Na Holanda, jogos como o Tigrinho são proibidos, mas no Brasil proliferam sem controle. Até o Brasileirão foi batizado por uma casa de apostas em 2024.
O dilema de Gravataí
Enquanto a Prefeitura pode ter a LOG como alternativa de financiamento para saúde, o que poderia ajudar até na construção de um novo hospital projetado pela Santa Casa, entidades como o Instituto Alana pedem cautela e especialistas apelam por regras seguras.
– Precisamos de mecanismos rígidos para proteger vulneráveis em qualquer modalidade de apostas – defendeu Marcelo Lau, especialista em cibersegurança, em entrevista à Agência Pública.

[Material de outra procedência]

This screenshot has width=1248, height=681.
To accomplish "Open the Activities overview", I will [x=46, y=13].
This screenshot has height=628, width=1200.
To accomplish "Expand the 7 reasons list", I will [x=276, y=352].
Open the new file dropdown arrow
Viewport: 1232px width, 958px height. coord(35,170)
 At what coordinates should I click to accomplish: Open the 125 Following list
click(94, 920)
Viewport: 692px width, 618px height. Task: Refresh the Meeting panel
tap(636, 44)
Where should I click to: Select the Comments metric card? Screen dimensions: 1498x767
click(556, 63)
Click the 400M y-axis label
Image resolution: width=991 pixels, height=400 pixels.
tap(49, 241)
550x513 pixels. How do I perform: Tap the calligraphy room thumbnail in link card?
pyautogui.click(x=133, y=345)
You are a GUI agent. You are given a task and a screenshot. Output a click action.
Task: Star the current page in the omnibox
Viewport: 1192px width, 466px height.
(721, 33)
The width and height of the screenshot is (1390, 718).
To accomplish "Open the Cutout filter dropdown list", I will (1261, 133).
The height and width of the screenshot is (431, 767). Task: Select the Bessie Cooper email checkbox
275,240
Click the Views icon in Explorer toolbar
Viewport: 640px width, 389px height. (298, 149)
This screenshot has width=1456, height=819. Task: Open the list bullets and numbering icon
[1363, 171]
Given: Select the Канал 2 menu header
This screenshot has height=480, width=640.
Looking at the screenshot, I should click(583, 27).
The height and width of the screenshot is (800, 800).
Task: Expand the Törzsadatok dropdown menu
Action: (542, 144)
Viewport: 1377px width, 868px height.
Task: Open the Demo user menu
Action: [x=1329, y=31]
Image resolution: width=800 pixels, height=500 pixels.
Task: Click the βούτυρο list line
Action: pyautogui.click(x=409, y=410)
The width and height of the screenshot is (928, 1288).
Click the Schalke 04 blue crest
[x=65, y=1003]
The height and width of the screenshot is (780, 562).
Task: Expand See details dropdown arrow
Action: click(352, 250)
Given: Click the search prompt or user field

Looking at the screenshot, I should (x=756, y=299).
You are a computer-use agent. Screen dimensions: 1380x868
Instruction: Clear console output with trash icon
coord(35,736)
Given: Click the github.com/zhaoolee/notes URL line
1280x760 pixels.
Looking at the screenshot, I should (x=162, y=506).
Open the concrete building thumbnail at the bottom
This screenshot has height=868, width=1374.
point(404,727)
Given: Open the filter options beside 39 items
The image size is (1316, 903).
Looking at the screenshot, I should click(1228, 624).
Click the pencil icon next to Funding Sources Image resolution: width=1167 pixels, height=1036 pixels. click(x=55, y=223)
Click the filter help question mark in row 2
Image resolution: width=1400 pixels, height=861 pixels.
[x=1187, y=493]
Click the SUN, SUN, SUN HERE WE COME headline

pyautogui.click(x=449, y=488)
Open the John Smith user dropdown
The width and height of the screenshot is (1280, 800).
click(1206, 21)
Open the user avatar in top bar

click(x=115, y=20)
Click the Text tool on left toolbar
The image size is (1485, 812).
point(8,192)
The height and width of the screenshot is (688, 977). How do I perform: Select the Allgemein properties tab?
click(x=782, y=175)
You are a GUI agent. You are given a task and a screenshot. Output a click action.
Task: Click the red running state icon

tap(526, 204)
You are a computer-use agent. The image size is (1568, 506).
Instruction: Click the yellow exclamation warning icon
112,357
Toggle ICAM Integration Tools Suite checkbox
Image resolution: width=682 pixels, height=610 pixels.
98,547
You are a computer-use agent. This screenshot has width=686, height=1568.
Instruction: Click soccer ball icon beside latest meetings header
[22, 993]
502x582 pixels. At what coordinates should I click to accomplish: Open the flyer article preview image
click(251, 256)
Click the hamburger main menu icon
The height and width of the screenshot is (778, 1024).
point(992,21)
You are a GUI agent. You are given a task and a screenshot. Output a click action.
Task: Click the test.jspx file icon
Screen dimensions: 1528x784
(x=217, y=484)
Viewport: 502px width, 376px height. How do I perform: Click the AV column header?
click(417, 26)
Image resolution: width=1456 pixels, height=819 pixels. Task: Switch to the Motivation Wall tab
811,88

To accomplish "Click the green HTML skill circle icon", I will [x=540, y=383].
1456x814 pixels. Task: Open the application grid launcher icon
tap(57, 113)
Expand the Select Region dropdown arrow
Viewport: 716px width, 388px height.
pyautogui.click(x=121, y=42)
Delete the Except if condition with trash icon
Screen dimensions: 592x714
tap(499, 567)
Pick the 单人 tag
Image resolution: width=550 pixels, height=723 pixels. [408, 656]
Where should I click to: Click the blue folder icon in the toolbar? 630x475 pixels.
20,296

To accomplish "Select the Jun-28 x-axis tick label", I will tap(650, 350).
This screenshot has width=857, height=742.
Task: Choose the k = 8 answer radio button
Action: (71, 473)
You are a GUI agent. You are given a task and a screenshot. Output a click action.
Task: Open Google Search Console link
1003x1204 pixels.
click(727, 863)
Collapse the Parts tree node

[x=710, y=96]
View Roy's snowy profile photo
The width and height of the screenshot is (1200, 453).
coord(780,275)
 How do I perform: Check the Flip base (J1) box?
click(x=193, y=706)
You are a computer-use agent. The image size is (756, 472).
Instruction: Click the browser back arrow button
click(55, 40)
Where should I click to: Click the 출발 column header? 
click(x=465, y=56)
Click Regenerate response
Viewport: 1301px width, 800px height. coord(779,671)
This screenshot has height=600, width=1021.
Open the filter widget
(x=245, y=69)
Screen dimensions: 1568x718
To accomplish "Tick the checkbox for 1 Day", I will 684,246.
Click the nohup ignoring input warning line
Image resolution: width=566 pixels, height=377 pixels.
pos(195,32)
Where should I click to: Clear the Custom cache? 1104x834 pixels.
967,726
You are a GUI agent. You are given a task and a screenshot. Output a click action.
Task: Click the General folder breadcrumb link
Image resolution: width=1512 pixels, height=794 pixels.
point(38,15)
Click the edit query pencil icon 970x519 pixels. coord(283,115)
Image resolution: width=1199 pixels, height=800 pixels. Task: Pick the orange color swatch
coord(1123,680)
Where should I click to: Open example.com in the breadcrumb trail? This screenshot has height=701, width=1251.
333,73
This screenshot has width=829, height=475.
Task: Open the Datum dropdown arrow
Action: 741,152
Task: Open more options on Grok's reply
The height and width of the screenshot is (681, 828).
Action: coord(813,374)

A LOG exige que operadoras adotem certificações de “jogo responsável”. Mas, para a corretora que perdeu quase R$ 2 milhões, a lição é clara: “Dinheiro fácil não existe. Só existe o jogo fácil de te enganar”.
Ao fim, é fato que o mercado de apostas é uma realidade nacional, seja institucionalizado e regulado ou não. Nosso site tem anúncio de bet, por exemplo. O que não nos furta de alertar para a necessidade de um amplo debate sobre o tema.
– Sou favorável à legalização completa do jogo. Imagine um cassino em Gravataí, quanta receita geraria. No caso da LOG, estou propondo o debate com base no que já é permitido. E indico o uso de recursos na saúde para financiar o SUS, que atende inclusive quem já joga e não vai deixar de jogar – argumenta o vereador Dila.
Aposta certa é que o projeto vai restar em polêmica.